6. NEGATIVE COVENANTS. Unless the Required Holders shall otherwise
consent in writing, the Company agrees to observe and perform each of the
negative covenants set forth below so long as any Note shall remain outstanding.
6A(1). LIQUIDITY. The Company covenants that it will not permit
Consolidated Current Assets less Consolidated Current Liabilities determined at
the end of any fiscal quarter to fall below an amount equal to $125,000,000.

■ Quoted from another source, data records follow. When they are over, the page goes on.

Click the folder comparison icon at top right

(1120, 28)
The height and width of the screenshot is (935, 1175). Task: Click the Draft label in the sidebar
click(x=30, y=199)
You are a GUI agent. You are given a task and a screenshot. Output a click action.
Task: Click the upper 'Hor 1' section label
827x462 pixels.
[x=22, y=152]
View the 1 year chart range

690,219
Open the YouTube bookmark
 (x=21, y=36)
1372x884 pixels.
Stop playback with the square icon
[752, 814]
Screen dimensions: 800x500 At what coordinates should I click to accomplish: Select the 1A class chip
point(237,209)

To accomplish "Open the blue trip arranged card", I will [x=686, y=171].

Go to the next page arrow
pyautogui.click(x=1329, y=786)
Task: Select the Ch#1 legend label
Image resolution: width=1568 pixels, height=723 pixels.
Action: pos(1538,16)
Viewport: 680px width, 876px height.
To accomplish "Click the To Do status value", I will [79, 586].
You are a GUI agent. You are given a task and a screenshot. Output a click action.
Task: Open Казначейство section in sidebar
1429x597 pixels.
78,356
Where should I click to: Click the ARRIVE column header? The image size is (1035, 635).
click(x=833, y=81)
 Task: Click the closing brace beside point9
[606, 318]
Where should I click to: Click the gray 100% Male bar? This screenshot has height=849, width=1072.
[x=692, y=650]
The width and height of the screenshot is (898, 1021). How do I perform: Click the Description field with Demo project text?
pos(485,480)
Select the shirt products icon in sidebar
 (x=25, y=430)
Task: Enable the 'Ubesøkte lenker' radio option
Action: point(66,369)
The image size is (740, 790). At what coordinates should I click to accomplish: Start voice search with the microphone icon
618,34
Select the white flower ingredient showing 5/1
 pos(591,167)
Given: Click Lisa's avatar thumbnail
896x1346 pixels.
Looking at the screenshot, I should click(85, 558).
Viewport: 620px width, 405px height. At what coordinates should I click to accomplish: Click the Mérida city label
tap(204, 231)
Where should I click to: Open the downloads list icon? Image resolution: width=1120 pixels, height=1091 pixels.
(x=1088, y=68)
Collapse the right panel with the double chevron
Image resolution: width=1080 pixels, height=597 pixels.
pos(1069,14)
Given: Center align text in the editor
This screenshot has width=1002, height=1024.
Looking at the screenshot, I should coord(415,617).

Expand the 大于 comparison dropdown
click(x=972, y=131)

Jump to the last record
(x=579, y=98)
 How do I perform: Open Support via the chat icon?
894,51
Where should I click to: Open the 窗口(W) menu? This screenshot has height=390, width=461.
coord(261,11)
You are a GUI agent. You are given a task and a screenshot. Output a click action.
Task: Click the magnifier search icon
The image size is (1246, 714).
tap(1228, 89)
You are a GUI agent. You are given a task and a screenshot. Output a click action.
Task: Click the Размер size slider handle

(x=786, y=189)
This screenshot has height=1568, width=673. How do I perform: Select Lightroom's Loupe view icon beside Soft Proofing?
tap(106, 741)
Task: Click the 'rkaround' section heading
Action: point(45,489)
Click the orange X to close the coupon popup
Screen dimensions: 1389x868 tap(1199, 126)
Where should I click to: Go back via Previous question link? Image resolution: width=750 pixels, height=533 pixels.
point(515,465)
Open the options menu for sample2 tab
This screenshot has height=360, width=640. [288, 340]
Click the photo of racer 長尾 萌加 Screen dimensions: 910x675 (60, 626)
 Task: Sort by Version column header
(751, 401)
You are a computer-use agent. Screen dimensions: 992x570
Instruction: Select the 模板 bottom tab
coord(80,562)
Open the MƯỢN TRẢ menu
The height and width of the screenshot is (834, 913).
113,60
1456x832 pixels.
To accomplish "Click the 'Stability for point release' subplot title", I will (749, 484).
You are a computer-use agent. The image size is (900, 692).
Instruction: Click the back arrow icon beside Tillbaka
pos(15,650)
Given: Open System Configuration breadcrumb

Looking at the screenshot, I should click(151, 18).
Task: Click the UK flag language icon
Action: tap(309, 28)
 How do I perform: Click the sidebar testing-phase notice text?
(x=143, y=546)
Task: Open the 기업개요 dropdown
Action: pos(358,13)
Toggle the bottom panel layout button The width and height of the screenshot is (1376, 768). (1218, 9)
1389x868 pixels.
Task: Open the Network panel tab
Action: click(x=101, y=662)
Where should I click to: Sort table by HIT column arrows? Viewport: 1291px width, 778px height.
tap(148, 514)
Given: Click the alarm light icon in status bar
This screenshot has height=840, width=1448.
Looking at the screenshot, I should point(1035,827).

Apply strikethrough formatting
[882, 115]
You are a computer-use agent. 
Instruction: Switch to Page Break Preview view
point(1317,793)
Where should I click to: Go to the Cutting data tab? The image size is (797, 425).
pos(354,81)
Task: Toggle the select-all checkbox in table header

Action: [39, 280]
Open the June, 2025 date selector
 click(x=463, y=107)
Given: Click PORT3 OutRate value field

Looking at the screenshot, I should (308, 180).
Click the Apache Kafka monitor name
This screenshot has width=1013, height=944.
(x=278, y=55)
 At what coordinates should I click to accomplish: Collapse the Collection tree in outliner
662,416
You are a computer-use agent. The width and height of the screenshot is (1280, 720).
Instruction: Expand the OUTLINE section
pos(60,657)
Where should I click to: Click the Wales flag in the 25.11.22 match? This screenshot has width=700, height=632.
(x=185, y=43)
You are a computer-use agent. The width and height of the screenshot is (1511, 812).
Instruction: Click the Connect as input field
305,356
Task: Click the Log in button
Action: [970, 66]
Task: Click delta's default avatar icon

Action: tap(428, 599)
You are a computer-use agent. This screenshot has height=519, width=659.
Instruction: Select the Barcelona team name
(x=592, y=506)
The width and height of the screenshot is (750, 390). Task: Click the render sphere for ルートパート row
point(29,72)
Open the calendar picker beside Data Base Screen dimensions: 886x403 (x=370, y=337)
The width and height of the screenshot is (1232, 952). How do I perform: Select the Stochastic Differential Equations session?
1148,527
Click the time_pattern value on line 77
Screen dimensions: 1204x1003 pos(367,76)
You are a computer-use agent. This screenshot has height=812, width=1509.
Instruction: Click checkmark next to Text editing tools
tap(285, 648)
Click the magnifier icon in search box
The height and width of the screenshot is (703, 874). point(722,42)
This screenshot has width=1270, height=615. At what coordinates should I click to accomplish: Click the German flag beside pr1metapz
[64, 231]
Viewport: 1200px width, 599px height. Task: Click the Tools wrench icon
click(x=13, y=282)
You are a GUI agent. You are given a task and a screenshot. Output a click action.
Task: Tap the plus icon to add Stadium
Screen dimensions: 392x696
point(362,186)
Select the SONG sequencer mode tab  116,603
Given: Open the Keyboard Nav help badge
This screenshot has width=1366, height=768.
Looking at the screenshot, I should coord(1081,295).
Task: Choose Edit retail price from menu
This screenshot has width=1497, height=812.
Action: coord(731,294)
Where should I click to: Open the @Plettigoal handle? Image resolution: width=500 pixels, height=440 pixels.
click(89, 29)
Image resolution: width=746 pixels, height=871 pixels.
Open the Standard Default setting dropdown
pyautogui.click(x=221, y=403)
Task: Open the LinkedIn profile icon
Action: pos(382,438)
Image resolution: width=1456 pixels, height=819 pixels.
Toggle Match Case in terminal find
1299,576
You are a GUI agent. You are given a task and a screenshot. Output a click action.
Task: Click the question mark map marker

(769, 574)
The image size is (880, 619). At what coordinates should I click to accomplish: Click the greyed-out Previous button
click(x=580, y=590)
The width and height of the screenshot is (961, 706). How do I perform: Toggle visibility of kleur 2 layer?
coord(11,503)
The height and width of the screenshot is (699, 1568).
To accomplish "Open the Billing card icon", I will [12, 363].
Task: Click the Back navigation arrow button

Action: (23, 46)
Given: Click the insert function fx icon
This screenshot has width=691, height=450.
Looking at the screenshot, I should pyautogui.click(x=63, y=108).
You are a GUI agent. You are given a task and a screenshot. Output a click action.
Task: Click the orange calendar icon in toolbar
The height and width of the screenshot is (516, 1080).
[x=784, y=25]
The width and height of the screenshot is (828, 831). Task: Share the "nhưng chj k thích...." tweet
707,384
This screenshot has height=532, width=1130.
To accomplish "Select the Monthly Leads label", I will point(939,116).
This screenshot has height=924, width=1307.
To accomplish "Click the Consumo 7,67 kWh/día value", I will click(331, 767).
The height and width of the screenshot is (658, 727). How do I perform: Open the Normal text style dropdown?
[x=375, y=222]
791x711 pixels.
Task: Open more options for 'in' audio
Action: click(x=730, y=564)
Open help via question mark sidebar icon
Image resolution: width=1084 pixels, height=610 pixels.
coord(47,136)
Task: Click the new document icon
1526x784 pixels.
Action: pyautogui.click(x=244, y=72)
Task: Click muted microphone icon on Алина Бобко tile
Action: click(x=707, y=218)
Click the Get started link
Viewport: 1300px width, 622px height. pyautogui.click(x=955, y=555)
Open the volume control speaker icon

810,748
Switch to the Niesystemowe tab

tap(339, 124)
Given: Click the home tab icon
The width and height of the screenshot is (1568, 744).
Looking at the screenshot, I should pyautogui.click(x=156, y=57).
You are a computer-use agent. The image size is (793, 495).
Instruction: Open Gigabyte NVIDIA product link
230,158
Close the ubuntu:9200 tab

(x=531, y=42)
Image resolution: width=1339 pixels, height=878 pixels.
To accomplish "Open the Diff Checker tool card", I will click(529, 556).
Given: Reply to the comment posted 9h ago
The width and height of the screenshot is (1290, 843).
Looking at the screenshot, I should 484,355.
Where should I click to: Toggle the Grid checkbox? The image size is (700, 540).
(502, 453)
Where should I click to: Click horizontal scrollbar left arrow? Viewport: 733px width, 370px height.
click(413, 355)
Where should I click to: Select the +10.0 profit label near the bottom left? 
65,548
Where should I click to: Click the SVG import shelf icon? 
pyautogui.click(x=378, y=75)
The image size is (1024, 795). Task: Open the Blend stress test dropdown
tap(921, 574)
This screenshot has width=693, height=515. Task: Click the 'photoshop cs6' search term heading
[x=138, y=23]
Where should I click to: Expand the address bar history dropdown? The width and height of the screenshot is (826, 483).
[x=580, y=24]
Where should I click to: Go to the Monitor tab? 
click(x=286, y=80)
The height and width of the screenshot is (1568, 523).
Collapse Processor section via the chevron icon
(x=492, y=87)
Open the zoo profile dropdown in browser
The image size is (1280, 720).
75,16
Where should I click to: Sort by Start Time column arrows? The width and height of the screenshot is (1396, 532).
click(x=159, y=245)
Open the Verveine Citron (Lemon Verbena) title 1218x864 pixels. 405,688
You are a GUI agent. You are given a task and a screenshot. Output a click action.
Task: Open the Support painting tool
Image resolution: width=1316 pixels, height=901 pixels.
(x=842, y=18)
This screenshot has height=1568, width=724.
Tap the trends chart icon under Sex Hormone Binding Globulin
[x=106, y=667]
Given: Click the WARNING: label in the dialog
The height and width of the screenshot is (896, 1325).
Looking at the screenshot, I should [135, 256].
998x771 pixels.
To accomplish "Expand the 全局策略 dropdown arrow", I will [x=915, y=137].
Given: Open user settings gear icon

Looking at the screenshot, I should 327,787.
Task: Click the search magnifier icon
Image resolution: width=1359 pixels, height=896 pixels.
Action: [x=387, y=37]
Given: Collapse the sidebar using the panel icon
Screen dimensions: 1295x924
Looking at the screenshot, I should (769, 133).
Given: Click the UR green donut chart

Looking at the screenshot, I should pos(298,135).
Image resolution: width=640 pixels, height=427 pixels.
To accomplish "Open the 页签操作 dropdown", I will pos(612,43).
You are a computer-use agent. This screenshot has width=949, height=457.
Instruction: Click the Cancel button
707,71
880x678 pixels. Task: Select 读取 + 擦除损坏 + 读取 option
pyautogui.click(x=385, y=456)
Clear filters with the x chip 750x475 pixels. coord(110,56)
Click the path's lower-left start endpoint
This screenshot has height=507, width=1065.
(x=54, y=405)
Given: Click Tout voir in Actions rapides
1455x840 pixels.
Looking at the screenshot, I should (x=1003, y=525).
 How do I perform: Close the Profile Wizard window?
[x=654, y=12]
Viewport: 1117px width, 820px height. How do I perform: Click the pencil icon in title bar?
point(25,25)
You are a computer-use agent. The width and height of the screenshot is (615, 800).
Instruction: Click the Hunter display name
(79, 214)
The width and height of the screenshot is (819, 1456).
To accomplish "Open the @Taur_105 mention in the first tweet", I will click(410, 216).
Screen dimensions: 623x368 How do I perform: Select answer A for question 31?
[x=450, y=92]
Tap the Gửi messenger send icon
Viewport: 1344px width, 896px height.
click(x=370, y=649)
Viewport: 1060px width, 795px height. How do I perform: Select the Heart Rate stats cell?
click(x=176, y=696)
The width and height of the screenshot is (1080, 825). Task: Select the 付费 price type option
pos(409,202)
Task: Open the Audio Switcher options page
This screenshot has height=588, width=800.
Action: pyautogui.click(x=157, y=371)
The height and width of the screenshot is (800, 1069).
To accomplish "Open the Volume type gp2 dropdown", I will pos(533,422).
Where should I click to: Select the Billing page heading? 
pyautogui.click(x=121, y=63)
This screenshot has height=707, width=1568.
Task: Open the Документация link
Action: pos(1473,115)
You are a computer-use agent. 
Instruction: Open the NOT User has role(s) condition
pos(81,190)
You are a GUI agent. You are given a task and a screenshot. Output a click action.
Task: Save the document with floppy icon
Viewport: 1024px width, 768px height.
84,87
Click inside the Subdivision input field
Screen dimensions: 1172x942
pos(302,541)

6A(2). CURRENT RATIO. The Company covenants that it will not permit the
ratio (expressed as a percentage) of Consolidated Current Assets to Consolidated
Current Liabilities determined at the end of any fiscal quarter to fall below
150%.
6A(3). CONSOLIDATED TANGIBLE NET WORTH. The Company covenants that it
will not permit Consolidated Tangible Net Worth determined at the end of any
fiscal quarter to fall below $115,000,000 PLUS an amount equal to 30% of annual
Consolidated Net Income (less 0% in the event of a loss), applied at the end of
each fiscal year commencing with the fiscal year ending June 30, 1996.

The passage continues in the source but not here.